Minimally Invasive Aortic Valve Replacement Via Right Mini-thoracotomy

Journal: Kyobu Geka. The Japanese Journal Of Thoracic Surgery
Published:
Abstract

Here we demonstrate our surgical procedure of minimally invasive aortic valve replacement through right anterolateral mini-thoracotomy. Preoperative evaluation of the whole aorta by contrast-enhanced computed tomography scan is important to prevent cerebrovascular complications. The patient is set in a mild left lateral decubitus position. A skin incision is made along the anterior axillary line to the inframammary fold and the chest is opened at the 3rd or 4th intercostal space.

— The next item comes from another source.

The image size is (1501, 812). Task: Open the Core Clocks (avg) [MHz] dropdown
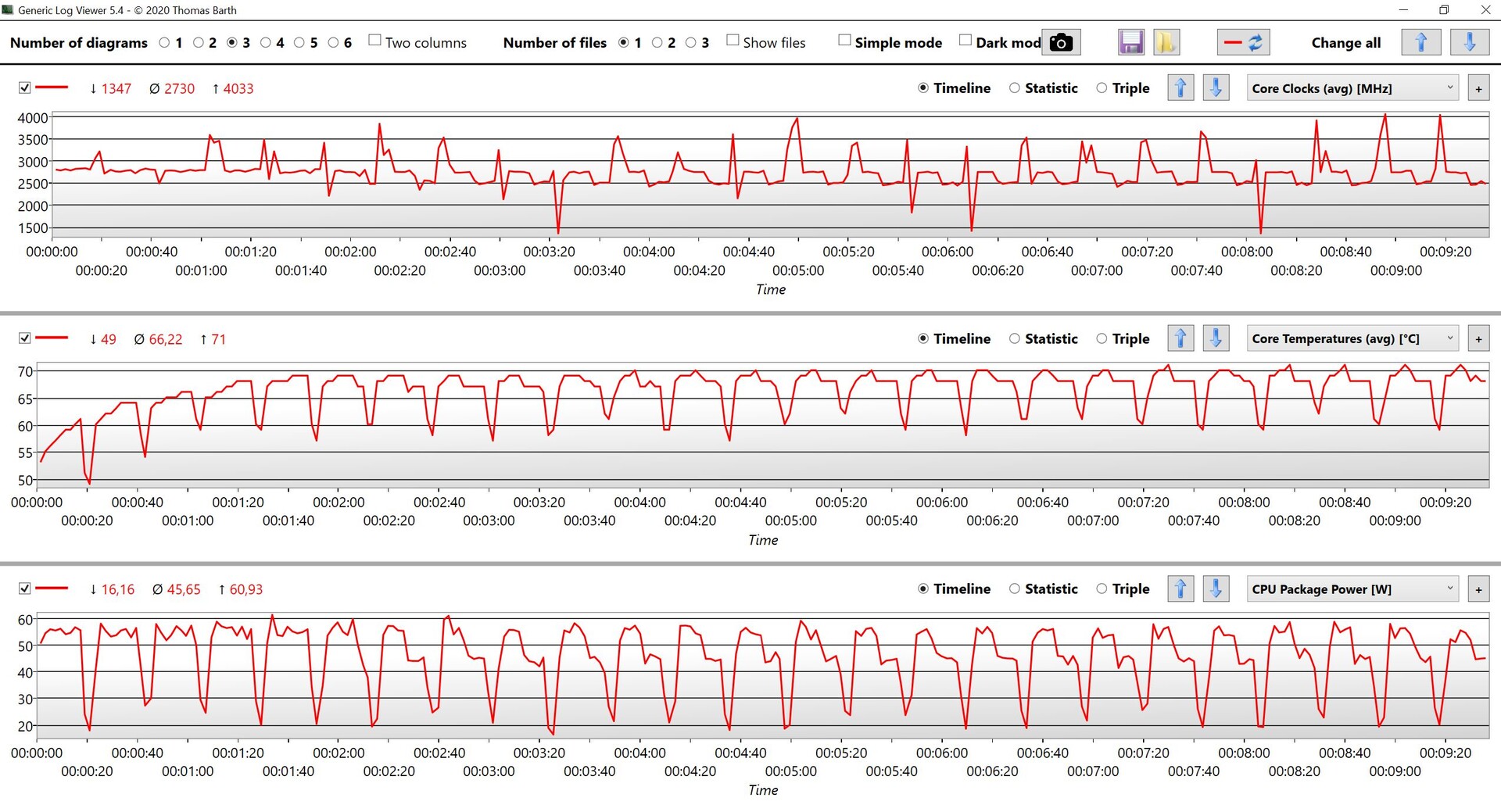pyautogui.click(x=1352, y=88)
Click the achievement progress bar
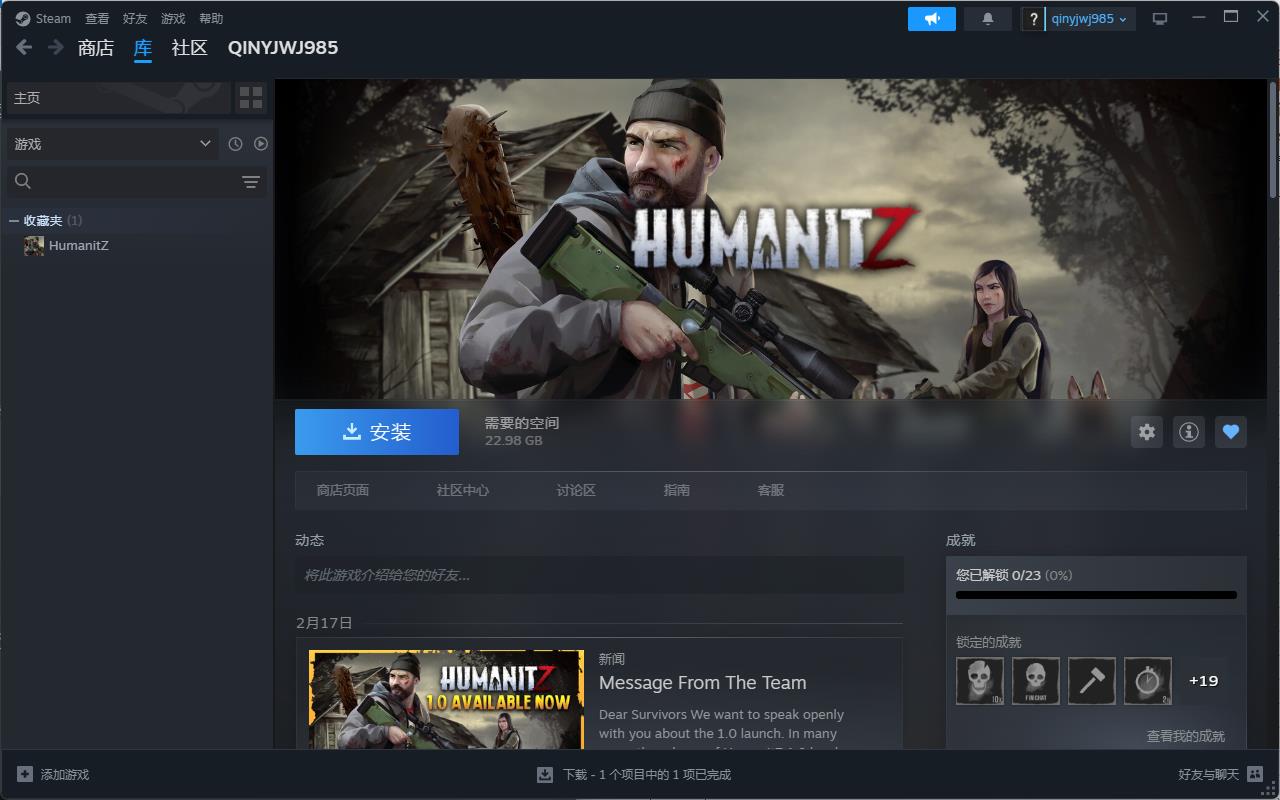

Cardiopulmonary bypass is usually established by femoro-femoral bypass. The ascending aorta is clamped with a Chitwood clamp and antegrade or selective cardioplegia is administered. Four traction sutures placed at the aortotomy widely open the aortotomy and offer fine surgical view of the aortic valve. The annular calcifications are excised using a cavitron ultrasonic surgical aspirator. Double-needle braided sutures with pledgets are placed in a non-everting mattress manner. Then the prosthetic valve is sewn onto the aortic annulus. Finger knot tying through anterolateral mini-thoracotomy is usually challenging;therefore, all sutures are tied using a knot pusher. The aortotomy is closed and the aorta is de-clamped. The pericardium is loosely closed;chest tubes are placed;and the thoracotomy is closed in a usual manner.